:: Task requirements ::
Could you convert the items from the line with "ツッコミを入れる (28, 943)" to the line with "Catalog (83, 32)", both ends included, into a JSON list of strings with one string per line, skipping blank lines and leaving the pictures out?

## START Input rows

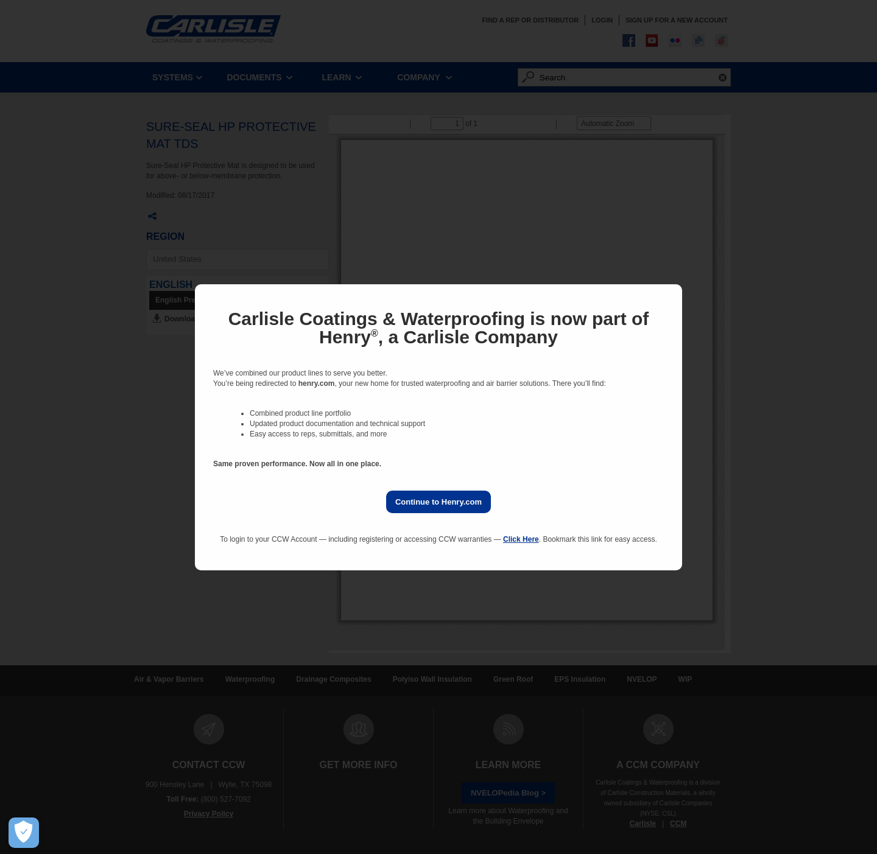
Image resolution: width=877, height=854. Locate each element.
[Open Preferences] (24, 832)
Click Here (521, 539)
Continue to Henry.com (438, 501)
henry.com (316, 383)
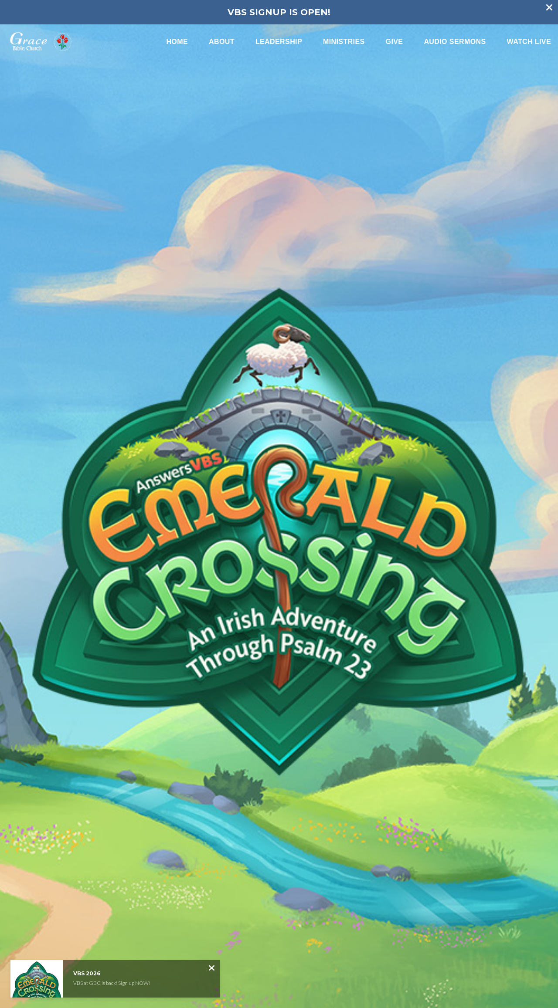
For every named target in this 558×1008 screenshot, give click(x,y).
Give (394, 41)
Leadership (278, 41)
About (222, 41)
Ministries (344, 41)
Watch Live (529, 41)
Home (177, 41)
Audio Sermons (455, 41)
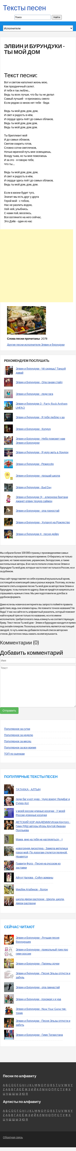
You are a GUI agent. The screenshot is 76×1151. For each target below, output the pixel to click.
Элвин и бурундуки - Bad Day (33, 487)
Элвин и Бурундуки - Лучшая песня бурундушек (37, 939)
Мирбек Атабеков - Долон (32, 889)
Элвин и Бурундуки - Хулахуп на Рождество (43, 522)
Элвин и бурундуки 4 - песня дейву (37, 534)
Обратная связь (13, 1137)
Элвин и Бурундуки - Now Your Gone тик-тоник (41, 1011)
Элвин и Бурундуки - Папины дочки (37, 963)
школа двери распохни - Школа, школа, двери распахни (40, 901)
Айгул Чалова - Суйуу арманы (34, 877)
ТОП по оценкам (14, 753)
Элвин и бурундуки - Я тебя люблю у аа (40, 417)
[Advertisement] (36, 265)
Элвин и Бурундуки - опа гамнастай (38, 987)
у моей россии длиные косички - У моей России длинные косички (40, 813)
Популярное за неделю (18, 735)
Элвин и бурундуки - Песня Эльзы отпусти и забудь (43, 975)
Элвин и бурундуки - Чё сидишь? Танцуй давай (41, 370)
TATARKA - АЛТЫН (28, 789)
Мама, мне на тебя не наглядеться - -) (39, 839)
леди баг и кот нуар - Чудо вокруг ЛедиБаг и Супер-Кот (43, 801)
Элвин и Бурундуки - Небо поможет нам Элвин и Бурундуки (40, 440)
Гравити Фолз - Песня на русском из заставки (38, 865)
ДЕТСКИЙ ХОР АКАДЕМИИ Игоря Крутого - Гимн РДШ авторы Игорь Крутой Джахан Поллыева (43, 826)
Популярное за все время (20, 747)
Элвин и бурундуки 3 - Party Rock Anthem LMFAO (41, 405)
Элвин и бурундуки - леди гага (34, 393)
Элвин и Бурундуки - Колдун (33, 429)
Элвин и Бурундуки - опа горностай (37, 510)
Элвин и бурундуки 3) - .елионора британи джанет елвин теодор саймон (42, 499)
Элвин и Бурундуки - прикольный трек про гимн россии (42, 951)
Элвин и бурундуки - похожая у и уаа (38, 999)
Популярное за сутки (17, 728)
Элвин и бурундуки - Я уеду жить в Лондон (42, 452)
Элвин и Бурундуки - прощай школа (38, 475)
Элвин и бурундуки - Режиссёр (35, 464)
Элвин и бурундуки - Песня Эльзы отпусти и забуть (43, 1022)
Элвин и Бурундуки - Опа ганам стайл (39, 382)
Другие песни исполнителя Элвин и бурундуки (36, 344)
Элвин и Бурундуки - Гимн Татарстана (39, 1034)
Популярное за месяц (17, 741)
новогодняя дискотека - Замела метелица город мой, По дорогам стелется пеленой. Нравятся (42, 852)
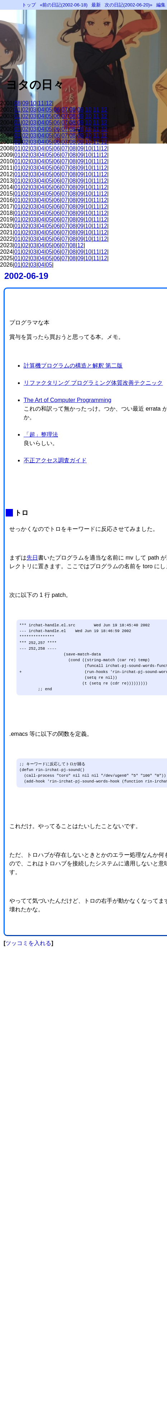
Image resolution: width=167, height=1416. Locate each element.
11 (41, 103)
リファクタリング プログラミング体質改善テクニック (93, 383)
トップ (29, 5)
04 (41, 110)
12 (49, 103)
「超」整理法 (41, 434)
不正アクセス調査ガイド (55, 460)
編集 (161, 5)
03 (33, 110)
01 (17, 110)
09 (25, 103)
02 (25, 110)
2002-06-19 (26, 276)
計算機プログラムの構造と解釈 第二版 (73, 366)
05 (49, 110)
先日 (32, 558)
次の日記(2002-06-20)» (128, 5)
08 (17, 103)
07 (64, 110)
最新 (96, 5)
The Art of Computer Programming (67, 400)
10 (33, 103)
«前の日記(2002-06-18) (63, 5)
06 (57, 110)
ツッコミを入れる (28, 943)
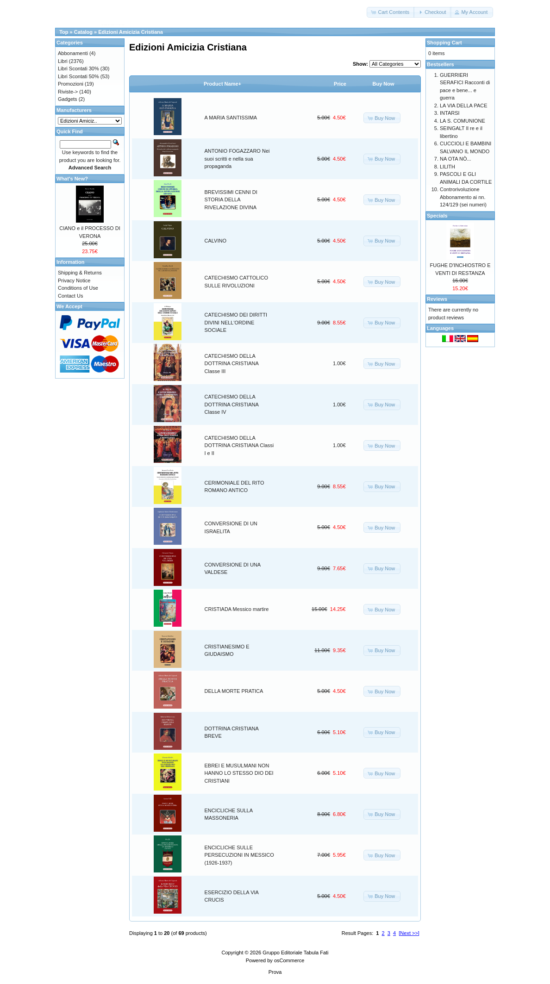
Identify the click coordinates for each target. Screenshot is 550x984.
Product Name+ (222, 84)
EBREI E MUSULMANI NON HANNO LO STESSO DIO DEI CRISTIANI (239, 773)
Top (63, 32)
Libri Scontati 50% (78, 76)
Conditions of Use (78, 288)
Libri (63, 61)
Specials (437, 215)
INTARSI (450, 113)
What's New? (72, 178)
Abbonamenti (73, 53)
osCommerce (289, 960)
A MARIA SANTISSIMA (231, 117)
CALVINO (215, 240)
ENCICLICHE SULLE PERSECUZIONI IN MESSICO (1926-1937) (239, 855)
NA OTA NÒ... (455, 159)
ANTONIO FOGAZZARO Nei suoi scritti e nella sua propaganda (237, 158)
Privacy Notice (74, 280)
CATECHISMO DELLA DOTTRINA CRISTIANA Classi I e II (239, 445)
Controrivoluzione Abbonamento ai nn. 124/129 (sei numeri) (463, 197)
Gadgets (67, 99)
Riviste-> (68, 91)
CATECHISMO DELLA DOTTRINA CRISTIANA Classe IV (232, 404)
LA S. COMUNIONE (462, 121)
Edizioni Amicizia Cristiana (130, 32)
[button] (391, 12)
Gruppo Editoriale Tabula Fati (295, 952)
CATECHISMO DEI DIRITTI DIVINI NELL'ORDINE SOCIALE (236, 322)
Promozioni (70, 84)
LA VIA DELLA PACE (464, 105)
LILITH (447, 166)
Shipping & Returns (80, 272)
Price (340, 84)
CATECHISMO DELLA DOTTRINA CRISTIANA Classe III (232, 363)
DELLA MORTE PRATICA (234, 691)
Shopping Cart (444, 42)
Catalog (83, 32)
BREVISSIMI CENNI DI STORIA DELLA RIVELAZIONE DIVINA (231, 199)
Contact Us (70, 296)
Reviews (437, 299)
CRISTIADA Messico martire (237, 609)
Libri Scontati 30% (78, 68)
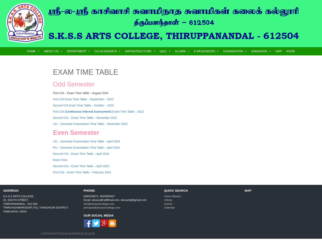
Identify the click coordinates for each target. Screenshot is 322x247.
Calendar (169, 207)
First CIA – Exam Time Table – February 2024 (82, 172)
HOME (31, 51)
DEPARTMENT (76, 51)
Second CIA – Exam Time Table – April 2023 (81, 166)
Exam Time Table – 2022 (127, 111)
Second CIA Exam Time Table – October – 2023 (83, 105)
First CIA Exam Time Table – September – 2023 (83, 99)
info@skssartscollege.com (99, 203)
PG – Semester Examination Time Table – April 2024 (86, 147)
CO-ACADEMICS (105, 51)
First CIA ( (81, 111)
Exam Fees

## END Input rows

:: Answer for this exercise ::
[
  "ツッコミを入れる (28, 943)",
  "Identify the click coordinates for each target. Screenshot is 550x984.",
  "Product Name+ (222, 84)",
  "EBREI E MUSULMANI NON HANNO LO STESSO DIO DEI CRISTIANI (239, 773)",
  "Top (63, 32)",
  "Libri Scontati 50% (78, 76)",
  "Conditions of Use (78, 288)",
  "Libri (63, 61)",
  "Specials (437, 215)",
  "INTARSI (450, 113)",
  "What's New? (72, 178)",
  "Abbonamenti (73, 53)",
  "osCommerce (289, 960)",
  "A MARIA SANTISSIMA (231, 117)",
  "CALVINO (215, 240)",
  "ENCICLICHE SULLE PERSECUZIONI IN MESSICO (1926-1937) (239, 855)",
  "NA OTA NÒ... (455, 159)",
  "ANTONIO FOGAZZARO Nei suoi scritti e nella sua propaganda (237, 158)",
  "Privacy Notice (74, 280)",
  "CATECHISMO DELLA DOTTRINA CRISTIANA Classi I e II (239, 445)",
  "Controrivoluzione Abbonamento ai nn. 124/129 (sei numeri) (463, 197)",
  "Gadgets (67, 99)",
  "Riviste-> (68, 91)",
  "CATECHISMO DELLA DOTTRINA CRISTIANA Classe IV (232, 404)",
  "LA S. COMUNIONE (462, 121)",
  "Edizioni Amicizia Cristiana (130, 32)",
  "[button] (391, 12)",
  "Gruppo Editoriale Tabula Fati (295, 952)",
  "CATECHISMO DEI DIRITTI DIVINI NELL'ORDINE SOCIALE (236, 322)",
  "Promozioni (70, 84)",
  "LA VIA DELLA PACE (464, 105)",
  "LILITH (447, 166)",
  "Shipping & Returns (80, 272)",
  "Price (340, 84)",
  "CATECHISMO DELLA DOTTRINA CRISTIANA Classe III (232, 363)",
  "DELLA MORTE PRATICA (234, 691)",
  "Shopping Cart (444, 42)",
  "Catalog (83, 32)"
]